American filmmaker (born 1970)

Jamie Merill Babbit (born November 16, 1970) is an American director, producer and screenwriter. She directed the films But I'm a Cheerleader (1999), The Quiet (2005), and Itty Bitty Titty Committee (2007). She has also directed episodes of such television series as Russian Doll, Gilmore Girls, Malcolm in the Middle, United States of Tara, Looking, Nip/Tuck, The L Word, Silicon Valley, The Marvelous Mrs. Maisel, The Orville, Only Murders in the Building, and A League of Their Own.

==Early life and education==
Babbit was born in Shaker Heights, Ohio. She grew up in Cleveland with her father, a lawyer and law school professor, and her mother who ran a treatment program for teenagers with drug and alcohol problems, before her death in 2006. The program was called New Directions, and it provided inspiration for the fictional "reparative therapy" (conversion therapy) camp "True Directions" in But I'm a Cheerleader. Babbit began acting at the Cleveland Play House at the age of seven, later moving into stage management and lighting. She studied West African Studies at Barnard College (graduating in 1993) and began taking film classes at New York University during her summer vacations.

==Career==
After graduating from Barnard College in 1993, Babbit's first job was as an assistant to the assistant for Martin Scorsese on The Age of Innocence.

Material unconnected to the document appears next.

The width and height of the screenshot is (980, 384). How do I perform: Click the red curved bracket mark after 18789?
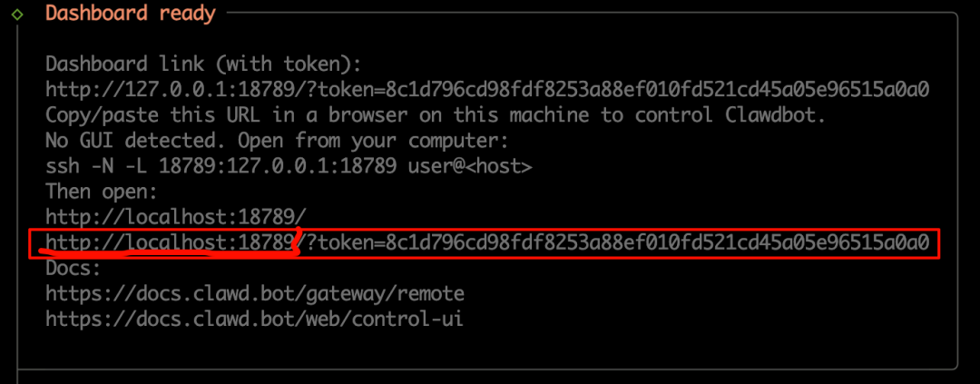[x=295, y=241]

After that she worked as an intern on John Sayles's The Secret of Roan Inish where she worked with fellow aspiring filmmakers Karyn Kusama and Jasmine Kosovic.

Babbit's next job was as script supervisor on John Duigan's film The Journey of August King - a job for which she had little experience, that she said she "lied her way into". This was followed by Su Friedrich's television film Hide and Seek. In 1996, after working on If These Walls Could Talk, where she met her future partner Andrea Sperling, Babbit got a job as script supervisor on David Fincher's film The Game. This proved to be influential to her career as a director.

===Short films===
In 1996, Babbit, with Ari Gold, directed Frog Crossing, a comedic short film about an animal rights activist who protects frogs as they hop across a highway. She followed this with 1999 comedy short Sleeping Beauties. While working on The Game, she discussed her idea for a short film based on a fairy tale with Fincher. He gave Babbit about 6,000 feet of 35 mm film. His editor gave her free use of an Avid editing machine. The star of The Game, Michael Douglas, wrote to Paramount and asked them to let Babbit access their costume department. As a result, she was able to make Sleeping Beauties for about $10,000. Based on the classic fairy tale Sleeping Beauty, the film is about a young woman (Sarah Lassez) who works as a makeup artist at a funeral home. Obsessed with an unavailable ex-girlfriend, she eventually meets and falls in love with a photographer's assistant (Clea DuVall). The short premiered at Sundance in 1998. Her other short film Stuck premiered at Sundance in 2002 and won a jury prize.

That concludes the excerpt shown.